Man Cannot Live On Ideology Alone

0 Comments | Insight on the News, March 15, 2004

Byline: Stephen Goode, INSIGHT

Man Cannot Live On Ideology Alone

Each February for the people unfailingly takes a look at Websites of the Democratic People's Republic of Korea, more commonly known as North Korea. Why? For a couple of reasons.

First, they are one of the few places where old-fashioned Cold War language such as "scream of the nefarious traitor whose days are numbered" can be found. Those words are used on one of the Websites to describe a speech by a South Korean political figure, Choe Pyong Ryol.

Or how about this standard Soviet-style boilerplate, found in a paragraph immediately following the denunciation of politician Choe: "The unprecedented vigorous anti-U.S. struggle in South Korea is a very righteous and just struggle to terminate the disgraceful subordinate relations force by the U.S."

But mostly this column turns in February to the North Korean Websites, such as www.kcna.co.jp, because the 16th of that month is the birthday of the nation's exalted dictator and chief bully boy, Kim Jong Il. And, in celebration, whoever updates and designs the Websites gets worked up into an ecstasy unknown the rest of the year.

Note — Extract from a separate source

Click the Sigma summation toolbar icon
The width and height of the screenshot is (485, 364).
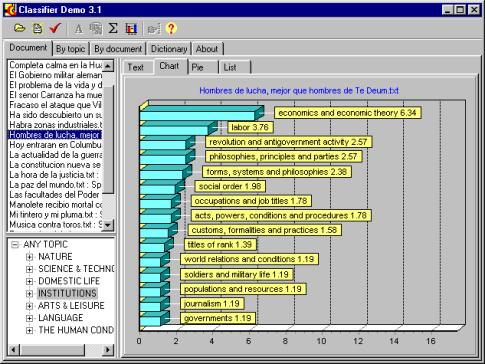(x=113, y=29)

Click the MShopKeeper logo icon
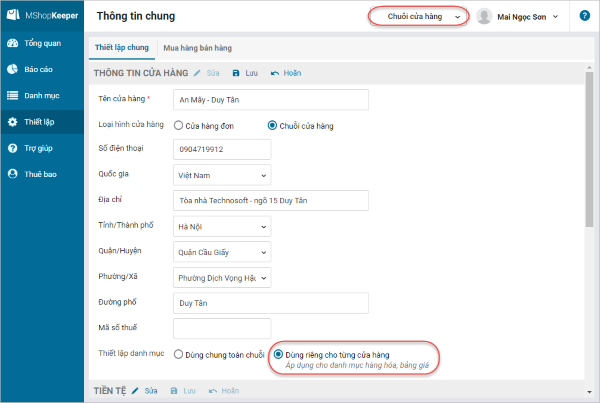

Consider this item: "Leader Kim Jong Il is a genius of idea and a peerlessly great politician who has glorified the DPRK [Democratic People's Republic of (North) Korea] as the homeland of the idea of the times by indicating the road of the independent era with his extraordinary ideological and theoretical activities and led the Korean revolution to invincible victory, dyeing the whole Party and society with one idea."

Oh, my. And if that weren't enough, the peerless leader has "also energetically led people to carry out with the might of ideology the tasks arising in all fields of the revolution and the construction. His leadership, which has turned the misfortune into blessings and adversity into a favorable condition by giving priority to the ideological work, serves as a basic guarantee for the Korean revolution to emerge victorious even under the complicated situation in which socialism collapsed in several countries."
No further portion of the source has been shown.